Random drift can control the frequency of an allele without viability having anything to do with it but deleterious mutations don't usually last long enough to be affected.
Haven't seen Mr Ducks for a long time!
Thanks for posting. I still have the t-shirt somewhere.
As Martin Gardner pointed out in "Fads and Fallacies in the Name of Science" over forty years ago, one can dismiss the entire fossil record, carbon-14 and all other evidence of evolution by invoking an omnipotent creator. Either life on Earth has evolved over a period of hundreds of millions of years, through changes in climate and geology, or God made a world a few thousands years ago with attributes completely consistent with the former hypothesis.
Which of the two theories you prefer probably says more about you than the validity of either theory.
Only if you assume that a single form of selection can affect skin colour.
Only if you assume that the sun is the only way to acquire vitamin D.
Only if you ignore the cause of "skier's tan".
"how many vertebrates are headless" is the same as "how many headless are vertebrates"
Maybe you meant "what percentage of" -- that could be different because of the different populations.
Of course, we all know that there are no headless vertebrates. In fact, if we were told a life form was headless, we would assert that it wasn't a vertebrate, and if someone showed us bones that suggested it WAS a vertebrate, but assured us there was no head, we would assume either the bones did not go together the way we thought, or the person was wrong about there not being heads.
I'm still hung up on creatures evolving from the sea to the land but then evolving back into the sea. That would seem odd until we found evidence of it, but then it must be accepted because it is observed.

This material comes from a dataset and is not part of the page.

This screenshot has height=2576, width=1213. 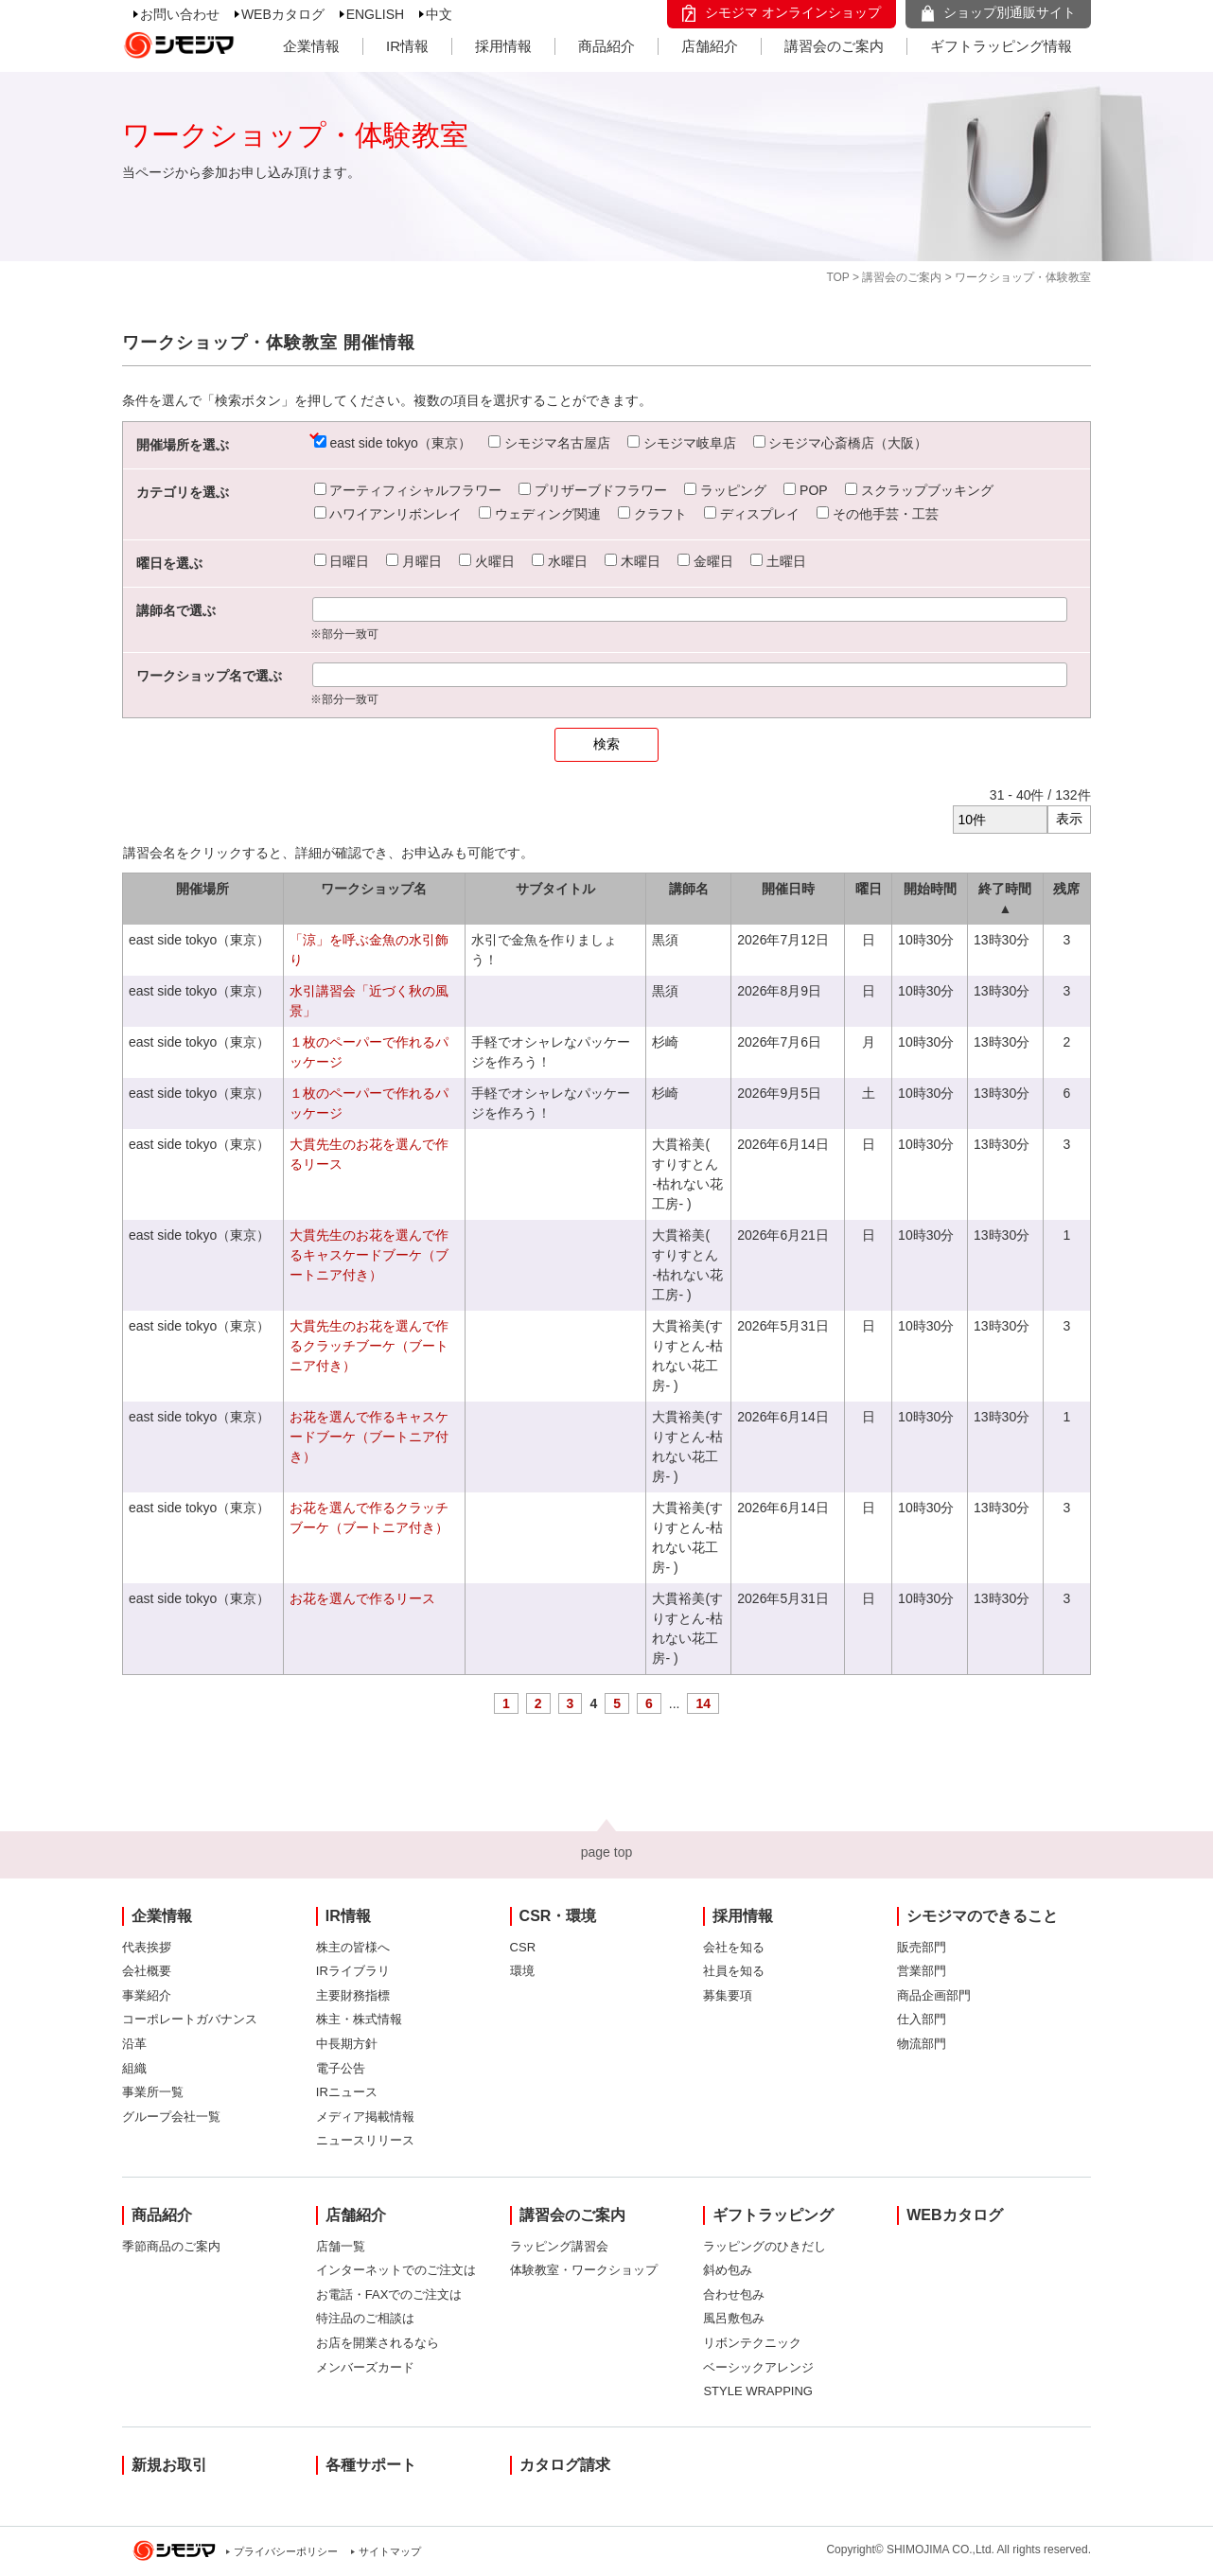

If we ever FOUND a headless vertebrate, we would have to re-think our assumptions, I guess, not that I think we'll ever find such a creature. I've never met a creature who used to have a head and now doesn't but is still alive.
Of course, I've never met a creature with a half-formed head either, but I presume we must believe they existed at some point since we obviously didn't evolve an entire head with a single mutation (if we did, then one could postulate a single mutation that would reverse the process).
Oddly, we evolved a tail, and then managed to evolve it away, so it's not like we don't have evolutionary examples of body parts coming and going.
But not, I repeat again, a head. Because as I said a hundred posts ago, asking about the missing heads was a way of focusing on an issue by using an obvious example, and was in no way construable as saying that the birds in the example didn't have heads.
But it was much easier to argue that they must have had heads and it was stupid to suggest otherwise (now THAT was a strawman argument) than it was to discuss the issue of seeing what you expected to see.
That is true, the construct was overly broad (too simplistic I would argue) -- my point wasn't really about infinite possibilities so I didn't think of it that way until you mentioned it.
"PROTIP: Instead of merely stating that examples exist, you should present specific cases to your reader."
Anyone on these threads for any lenth of time knows that this has been roundly discussed, besides the fact that anyone who keeps up with current events has seen this stuff in the news as well.
A poor excuse. Such an attitude is a disservice to your reader.
It was only a recommendation. You wish your arguments to remain unremarkable. Who am I to stop you?
"Who am I to stop you?"
I wasn't asking for your opinion anyway.